→ Set problem:
Write the next part of the Azure GPU access instructions, starting right after the last line shown.

→ Excerpted passage:
Microsoft is partnering with UPS Master 2 Data Science to grant students free GPU compute time for the Deep Learning class.
Create a Microsoft account to connect to:
Try to login with the email address of your choice. The page should update to offer you the ability to create your account for that email address.
Note that some students have reported that some school email addresses failed to receive the confirmation code required to activate your account.
Once you can login to https://portal.azure.com please contact Olivier or Charles on slack (or by email) and give us the email address you used to login to the azure interface. Let's use the following slack room to setup accounts:
https://m2dsupsdlclass-2018.slack.com/messages/C8PTYNF9C/
You need to be a registered student of the master to access this slack channel.
We will grant you access to the "AZUREDEEPNETOG" subscription that has credits for approximately 20,000 hours of GPU compute time for the class.
Once we grant you the access, you will probably arrive on a page, that states a message similar to "No available application, please contact your administrator." Ignore this message and instead go back to https://portal.azure.com, log out and log back in to the portal interface, in the left-hand side toolbar, click at the bottom on "More services" and then "Subscriptions". You should see:
"AZUREDEEPNETOG"

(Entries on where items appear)
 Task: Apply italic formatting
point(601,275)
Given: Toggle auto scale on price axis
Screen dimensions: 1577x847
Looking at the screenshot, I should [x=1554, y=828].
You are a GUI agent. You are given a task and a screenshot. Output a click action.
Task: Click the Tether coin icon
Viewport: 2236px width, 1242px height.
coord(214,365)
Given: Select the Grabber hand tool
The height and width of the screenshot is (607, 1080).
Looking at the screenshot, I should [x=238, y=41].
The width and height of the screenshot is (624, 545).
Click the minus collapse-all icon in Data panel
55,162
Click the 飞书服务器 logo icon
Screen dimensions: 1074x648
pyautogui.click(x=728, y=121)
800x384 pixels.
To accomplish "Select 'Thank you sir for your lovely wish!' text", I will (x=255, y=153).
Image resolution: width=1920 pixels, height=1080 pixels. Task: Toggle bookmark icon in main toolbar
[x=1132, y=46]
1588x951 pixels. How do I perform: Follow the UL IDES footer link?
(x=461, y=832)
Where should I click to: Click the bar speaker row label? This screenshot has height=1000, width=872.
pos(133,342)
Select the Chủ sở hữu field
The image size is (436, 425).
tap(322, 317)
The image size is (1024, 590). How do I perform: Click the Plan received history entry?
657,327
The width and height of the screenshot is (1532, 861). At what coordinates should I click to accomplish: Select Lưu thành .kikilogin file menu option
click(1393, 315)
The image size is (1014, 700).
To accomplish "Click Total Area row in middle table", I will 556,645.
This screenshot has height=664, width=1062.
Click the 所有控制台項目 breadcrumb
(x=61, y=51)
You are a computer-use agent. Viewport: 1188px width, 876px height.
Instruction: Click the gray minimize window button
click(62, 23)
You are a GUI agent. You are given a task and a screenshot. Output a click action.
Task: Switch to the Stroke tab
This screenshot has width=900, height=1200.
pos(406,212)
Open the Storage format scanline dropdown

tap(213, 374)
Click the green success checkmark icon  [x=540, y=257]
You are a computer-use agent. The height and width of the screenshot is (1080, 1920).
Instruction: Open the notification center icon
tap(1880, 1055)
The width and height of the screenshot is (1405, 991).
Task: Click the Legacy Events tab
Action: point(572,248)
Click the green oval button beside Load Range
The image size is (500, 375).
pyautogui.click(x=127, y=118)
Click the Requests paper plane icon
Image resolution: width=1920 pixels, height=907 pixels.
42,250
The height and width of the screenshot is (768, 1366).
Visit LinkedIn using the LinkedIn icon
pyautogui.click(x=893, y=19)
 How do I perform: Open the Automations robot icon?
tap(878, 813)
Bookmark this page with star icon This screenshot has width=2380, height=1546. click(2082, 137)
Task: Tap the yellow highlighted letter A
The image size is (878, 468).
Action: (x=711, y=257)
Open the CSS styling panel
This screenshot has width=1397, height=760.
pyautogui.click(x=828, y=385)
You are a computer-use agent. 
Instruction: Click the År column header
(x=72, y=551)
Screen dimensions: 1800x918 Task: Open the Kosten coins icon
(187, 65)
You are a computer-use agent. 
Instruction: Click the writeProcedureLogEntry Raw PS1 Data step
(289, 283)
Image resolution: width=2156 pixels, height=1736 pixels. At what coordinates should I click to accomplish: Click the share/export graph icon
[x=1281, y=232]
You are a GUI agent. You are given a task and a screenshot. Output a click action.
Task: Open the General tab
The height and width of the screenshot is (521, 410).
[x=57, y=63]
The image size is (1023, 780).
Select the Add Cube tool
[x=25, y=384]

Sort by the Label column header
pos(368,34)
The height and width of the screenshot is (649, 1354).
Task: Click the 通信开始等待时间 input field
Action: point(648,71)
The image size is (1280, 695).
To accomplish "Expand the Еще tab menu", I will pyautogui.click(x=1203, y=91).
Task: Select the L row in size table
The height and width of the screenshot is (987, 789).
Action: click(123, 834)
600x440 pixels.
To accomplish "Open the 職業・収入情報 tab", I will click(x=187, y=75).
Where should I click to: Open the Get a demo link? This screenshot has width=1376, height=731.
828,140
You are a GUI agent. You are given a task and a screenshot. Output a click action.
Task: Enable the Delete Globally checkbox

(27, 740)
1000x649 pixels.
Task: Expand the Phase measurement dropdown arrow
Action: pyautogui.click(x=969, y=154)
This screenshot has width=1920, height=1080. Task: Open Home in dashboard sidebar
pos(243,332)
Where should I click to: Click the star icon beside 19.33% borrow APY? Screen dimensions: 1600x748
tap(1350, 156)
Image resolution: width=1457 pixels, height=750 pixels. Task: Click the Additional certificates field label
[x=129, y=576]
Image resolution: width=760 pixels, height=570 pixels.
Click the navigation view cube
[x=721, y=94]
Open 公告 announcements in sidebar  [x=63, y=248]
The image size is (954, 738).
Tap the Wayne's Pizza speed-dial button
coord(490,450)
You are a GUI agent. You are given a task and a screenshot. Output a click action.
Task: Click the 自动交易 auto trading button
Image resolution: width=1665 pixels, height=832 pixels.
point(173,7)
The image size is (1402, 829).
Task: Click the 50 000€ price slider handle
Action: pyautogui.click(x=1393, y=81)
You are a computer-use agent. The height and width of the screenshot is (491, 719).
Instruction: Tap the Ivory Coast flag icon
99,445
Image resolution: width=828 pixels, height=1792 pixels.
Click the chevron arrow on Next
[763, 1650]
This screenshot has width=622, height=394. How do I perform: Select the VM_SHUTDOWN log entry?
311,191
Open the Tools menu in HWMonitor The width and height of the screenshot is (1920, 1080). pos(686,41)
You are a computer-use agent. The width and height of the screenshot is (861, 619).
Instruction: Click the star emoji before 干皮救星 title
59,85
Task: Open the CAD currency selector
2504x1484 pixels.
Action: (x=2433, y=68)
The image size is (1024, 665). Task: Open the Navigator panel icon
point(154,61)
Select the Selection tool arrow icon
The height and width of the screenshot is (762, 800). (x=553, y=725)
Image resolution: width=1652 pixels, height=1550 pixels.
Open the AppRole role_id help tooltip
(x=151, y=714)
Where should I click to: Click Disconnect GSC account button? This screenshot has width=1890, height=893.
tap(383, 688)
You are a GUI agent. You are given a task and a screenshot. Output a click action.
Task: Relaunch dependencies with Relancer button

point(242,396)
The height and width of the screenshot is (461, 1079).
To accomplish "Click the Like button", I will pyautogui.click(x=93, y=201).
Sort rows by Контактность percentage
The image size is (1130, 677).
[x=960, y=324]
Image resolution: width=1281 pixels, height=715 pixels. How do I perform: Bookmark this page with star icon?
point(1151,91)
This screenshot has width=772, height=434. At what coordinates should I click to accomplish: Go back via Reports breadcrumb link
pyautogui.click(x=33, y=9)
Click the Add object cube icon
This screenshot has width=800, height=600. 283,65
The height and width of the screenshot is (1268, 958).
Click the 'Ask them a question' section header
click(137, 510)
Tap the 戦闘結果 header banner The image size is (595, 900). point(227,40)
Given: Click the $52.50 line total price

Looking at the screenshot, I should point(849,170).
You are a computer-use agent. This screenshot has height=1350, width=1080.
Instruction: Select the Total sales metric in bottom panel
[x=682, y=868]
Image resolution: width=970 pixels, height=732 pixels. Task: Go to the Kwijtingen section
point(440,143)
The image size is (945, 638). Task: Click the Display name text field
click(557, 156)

→ Result:
If not, click on the top and right-hand side menu with your name and switch directory to the one named "ericmoulinesoutlook.onmicrosoft...". Then check again the subscription menu. If you still cannot access the subscription please contact us on slack.
We will used the Azure Deep Learning VM image that comes with everything pre-installed (Python, CUDA, CuDNN, jupyter, keras, tensorflow-gpu, etc).
You can use this image to build your own VM. When doing so, please name the resource group and the VM it-self as "firstname-lastname" (using only lowercase ACSII characters) to make it easy to know which VM is owned by you.
To deploy your own VM using this image, follow those steps in the portal:
- click "+ New" in the left hand size panel;
- search for "Deep Learning Virtual Machine" and click on the "Create" button;
- name: "firstname-lastname" (only lowercase ascii characters);
- OS type: "Linux";
- choose a username and a password (write them down, you will need them later);
- subscription: "AZUREDEEPNETOG" (should be the default);
- resource group:
- tick "create new" (if this is the first time you deploy a VM), then:
firstname-lastname
(only lowercase ascii characters);
- location: choose "West Europe" should work;
- virtual machine size: "1x Standard NC6";
- use the default storage account;
- in the "Summary" panel, wait a bit for the validation and click "OK";
- in the "Buy" panel, tick the checkbox and click "OK" (after reading the boring legal text off-course);
If you get a QuotaExceeded
error message: try again with another location.
Not all locations have NC6 virtual machines. Check the regions that have
NC-series here:
https://azure.microsoft.com/en-us/regions/services/
Feel free to pin this deployment to your dashboard to make it easy to find the next time you log in to the Azure portal.
You can leave the network configuration parameters to their default values.
If it does not work, please click on the top and righthand-side menu with your name and switch directory to the one named "ericmoulinesoutlook.onmicrosoft..." and then try again.
If it still does not work, please contact Olivier or Charles preferably on slack.
Once you are no longer using the VM, don't forget to stop it! (see below).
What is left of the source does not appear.